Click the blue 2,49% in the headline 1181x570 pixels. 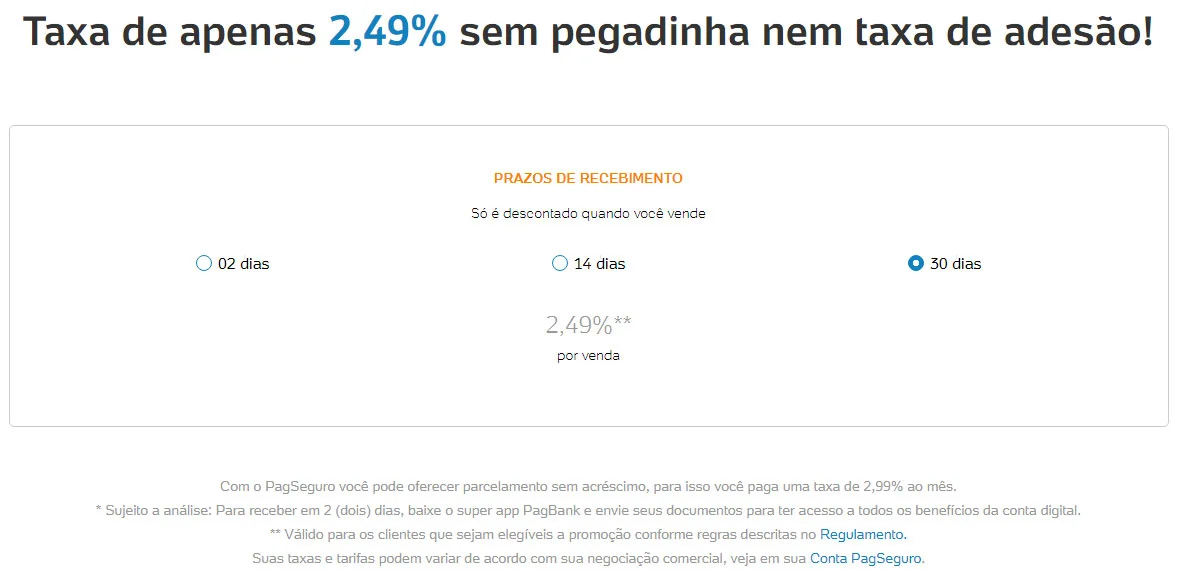coord(387,33)
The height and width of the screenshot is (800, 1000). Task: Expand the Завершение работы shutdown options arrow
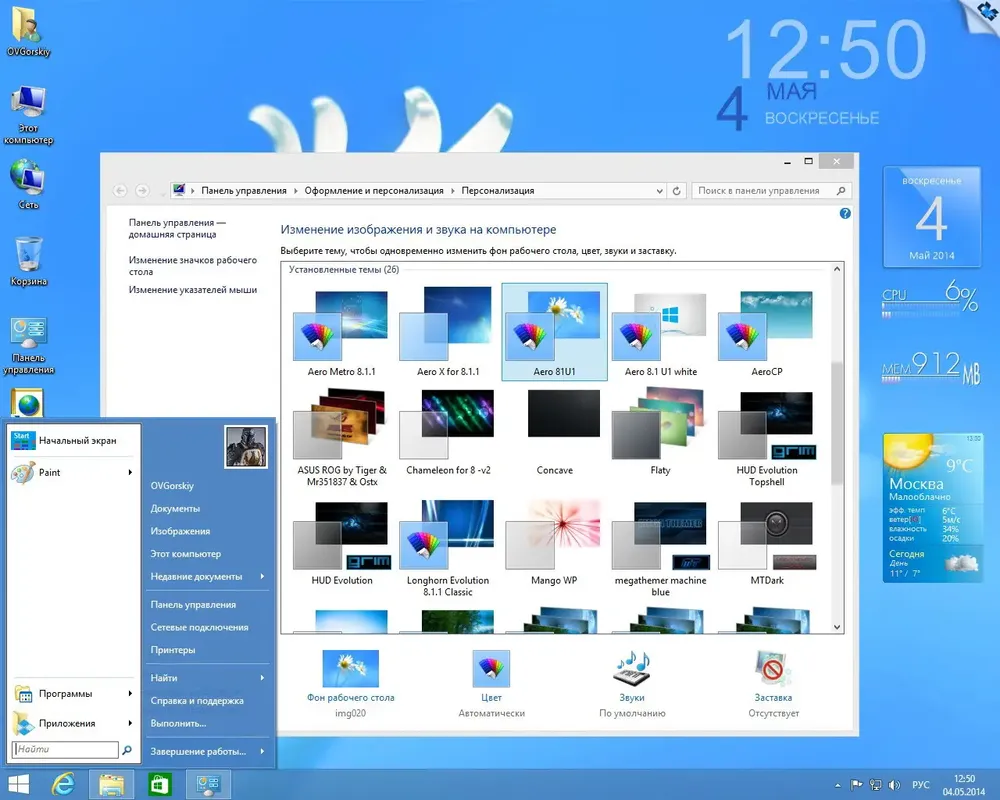click(x=262, y=751)
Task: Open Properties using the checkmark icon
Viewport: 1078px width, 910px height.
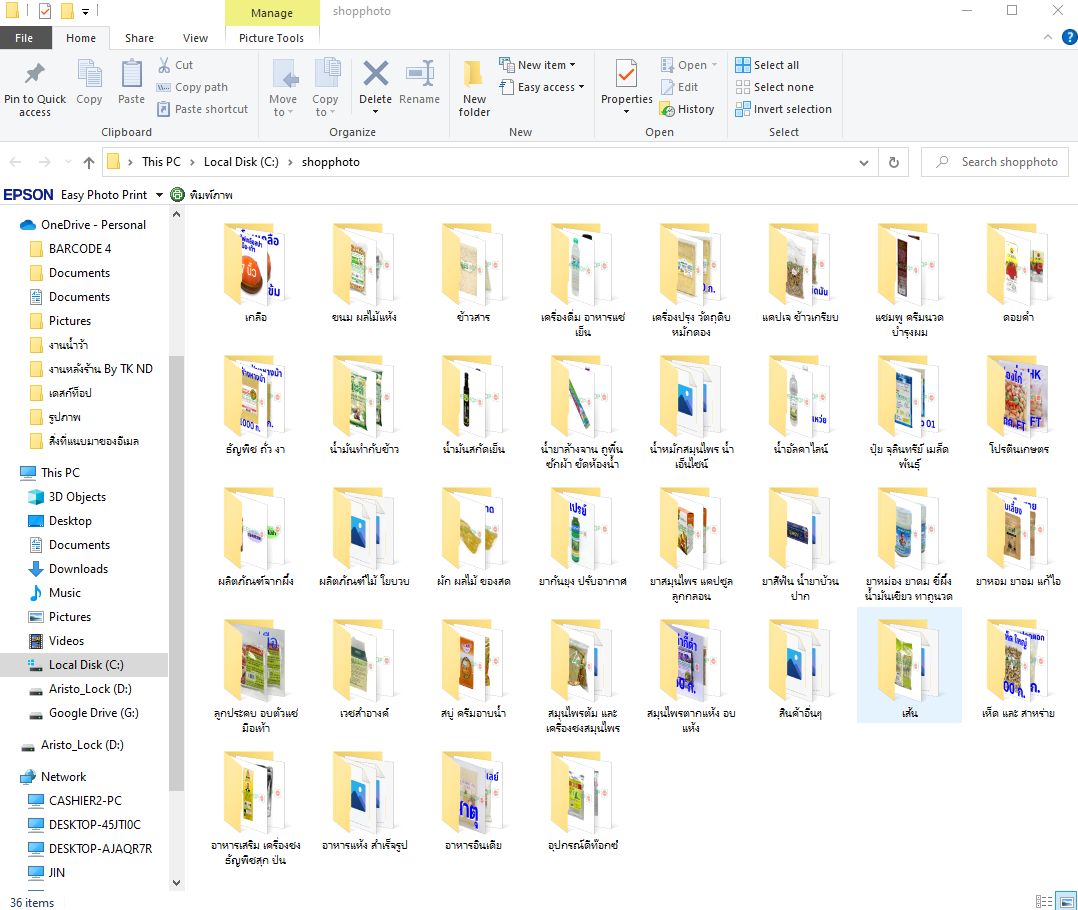Action: pos(626,75)
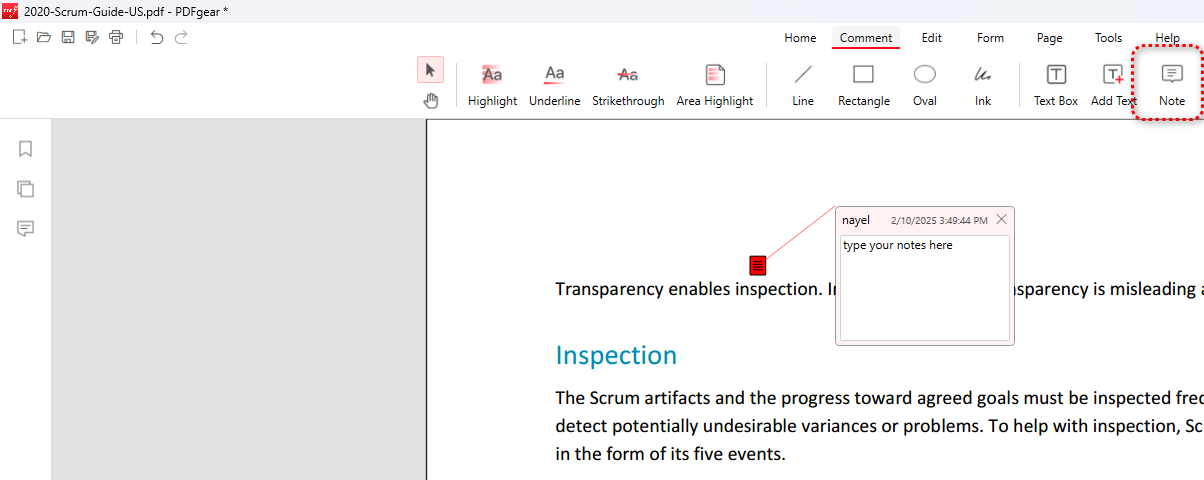Show the page thumbnails panel
The image size is (1204, 480).
[x=26, y=189]
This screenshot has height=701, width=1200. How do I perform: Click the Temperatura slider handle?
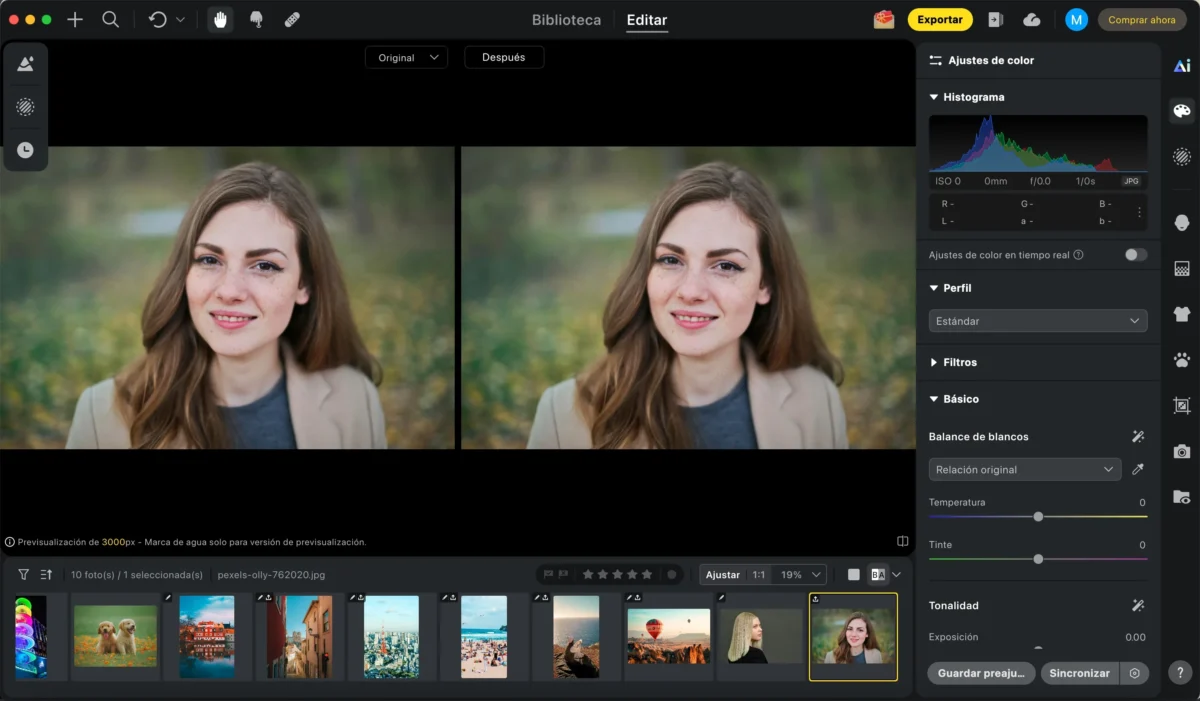1038,517
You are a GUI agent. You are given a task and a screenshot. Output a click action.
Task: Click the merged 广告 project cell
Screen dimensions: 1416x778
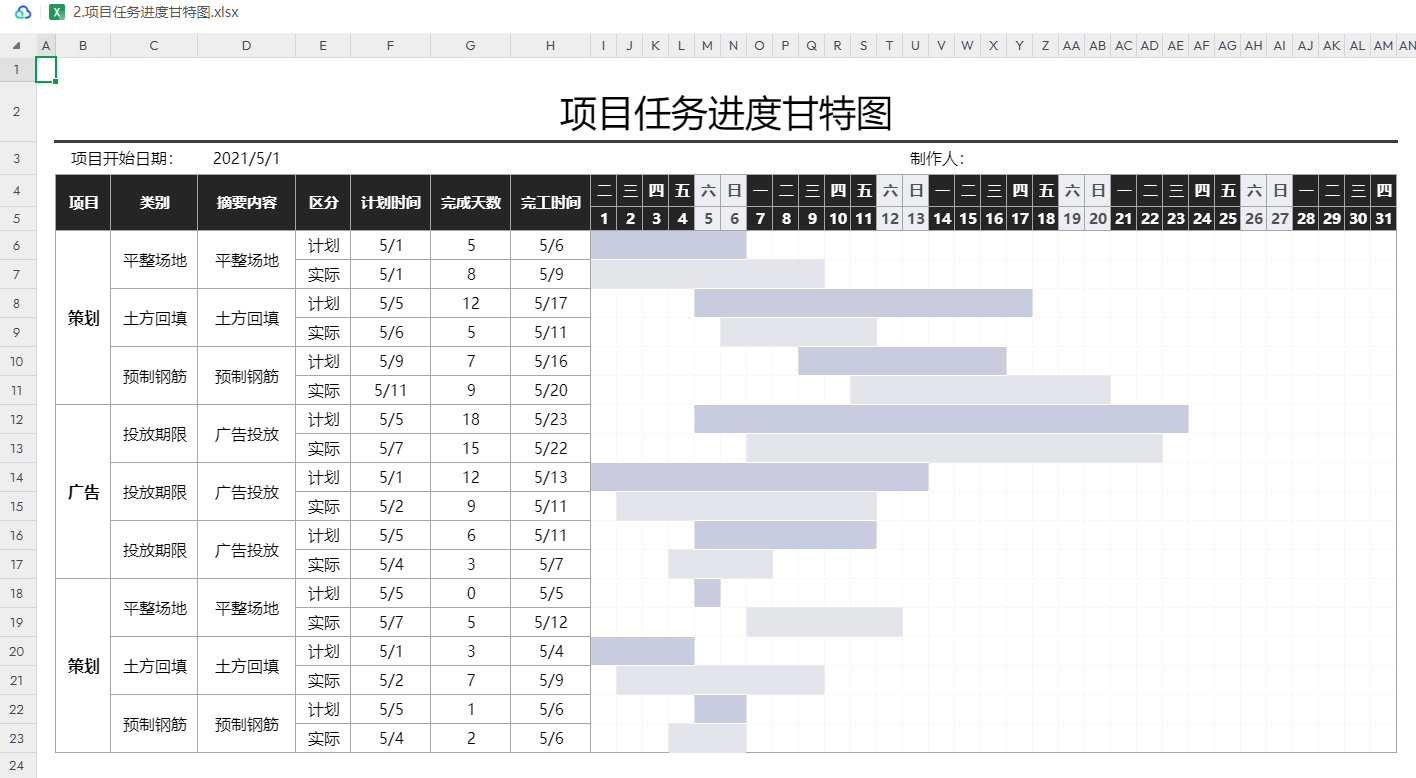[x=83, y=492]
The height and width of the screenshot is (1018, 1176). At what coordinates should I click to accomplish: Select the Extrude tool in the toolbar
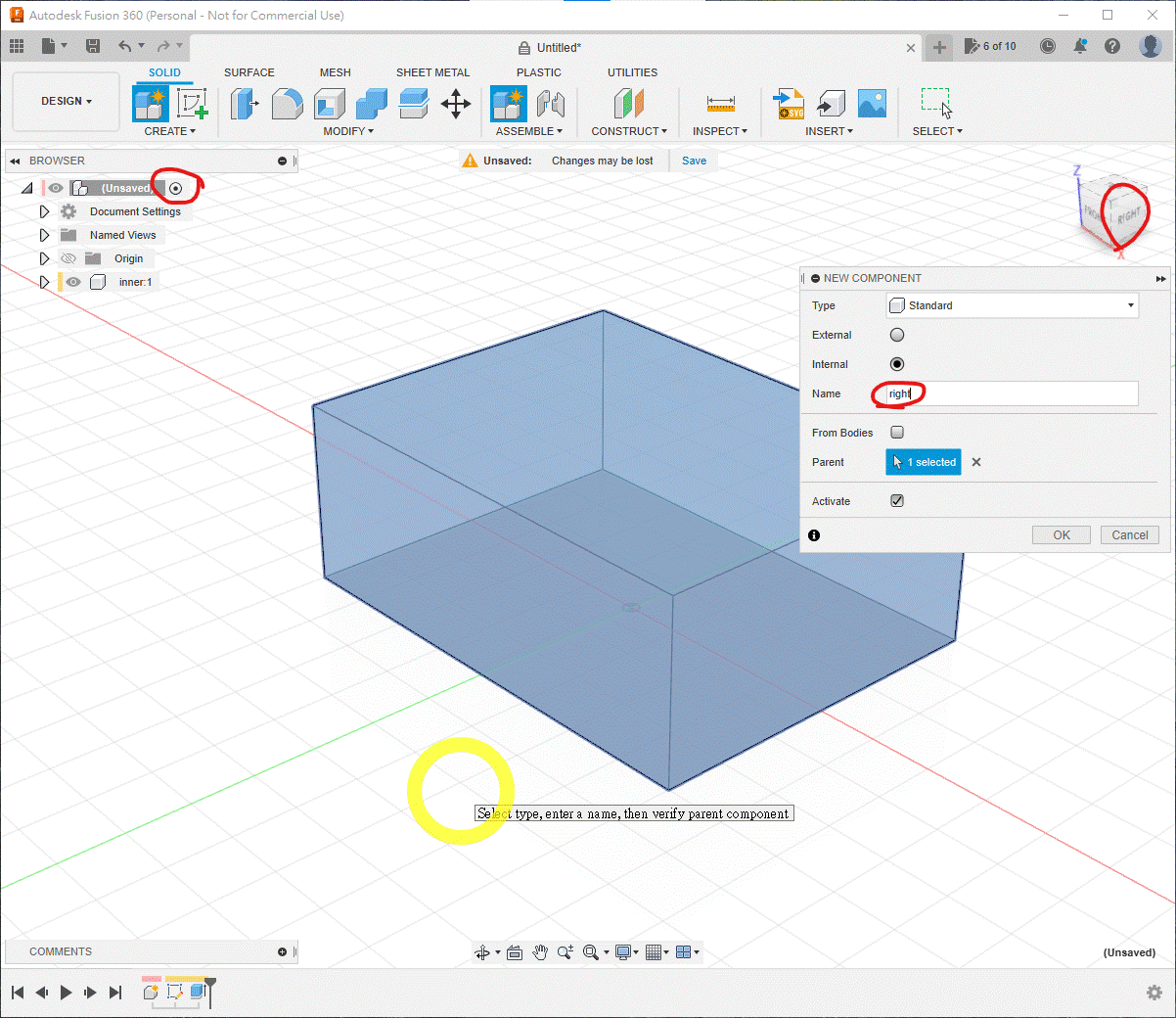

▶ **Exercise objective**
Pick out every line of the data above that contains the string "width".

▶ **Finished answer**
The height and width of the screenshot is (800, 1000). Task: Expand the Завершение работы shutdown options arrow
Viewport: 1078px width, 910px height.
This screenshot has height=701, width=1200. How do I perform: Click the Temperatura slider handle?
The height and width of the screenshot is (1018, 1176). At what coordinates should I click to accomplish: Select the Extrude tool in the toolbar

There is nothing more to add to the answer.